GOALS —
a) In the message about software quality, what does continuous integration ensure?
b) Please rename "sidebar" to "side panel" throughout the records, and leave everything else in them unchanged.

-- start EXTRACTED TEXT --

Hum...


So the title of your message concerns me. Don't think in terms of codeing and 
testing, think engineering. Ensuring quality at the end is doomed to failure.



Assure functional quality during development. For example:

  *   TDD or unit testing tend to get rid of lots of defects before they are 
even committed to the codebase.
  *   Continuous integration ensures that your product builds as a whole 
throughout development.
  *   Having a clear definition of "done" means that acceptance testing can 
start on finished stories during the iteration.
  *   An iteration/sprint should be long enough to engineer (build and test) a 
useful peice of functionality. Not coding sprints followed by test sprints.

All this adds up to not having a lot of quality debt at the end of an iteration.

-- end EXTRACTED TEXT --
-- start EXTRACTED MATERIAL --

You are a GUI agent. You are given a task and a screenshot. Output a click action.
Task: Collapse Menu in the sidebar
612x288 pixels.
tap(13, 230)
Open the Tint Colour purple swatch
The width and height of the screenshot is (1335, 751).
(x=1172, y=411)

-- end EXTRACTED MATERIAL --

SOLUTIONS PER TASK —
a) It ensures that the product builds as a whole throughout development.

b)
You are a GUI agent. You are given a task and a screenshot. Output a click action.
Task: Collapse Menu in the side panel
612x288 pixels.
tap(13, 230)
Open the Tint Colour purple swatch
The width and height of the screenshot is (1335, 751).
(x=1172, y=411)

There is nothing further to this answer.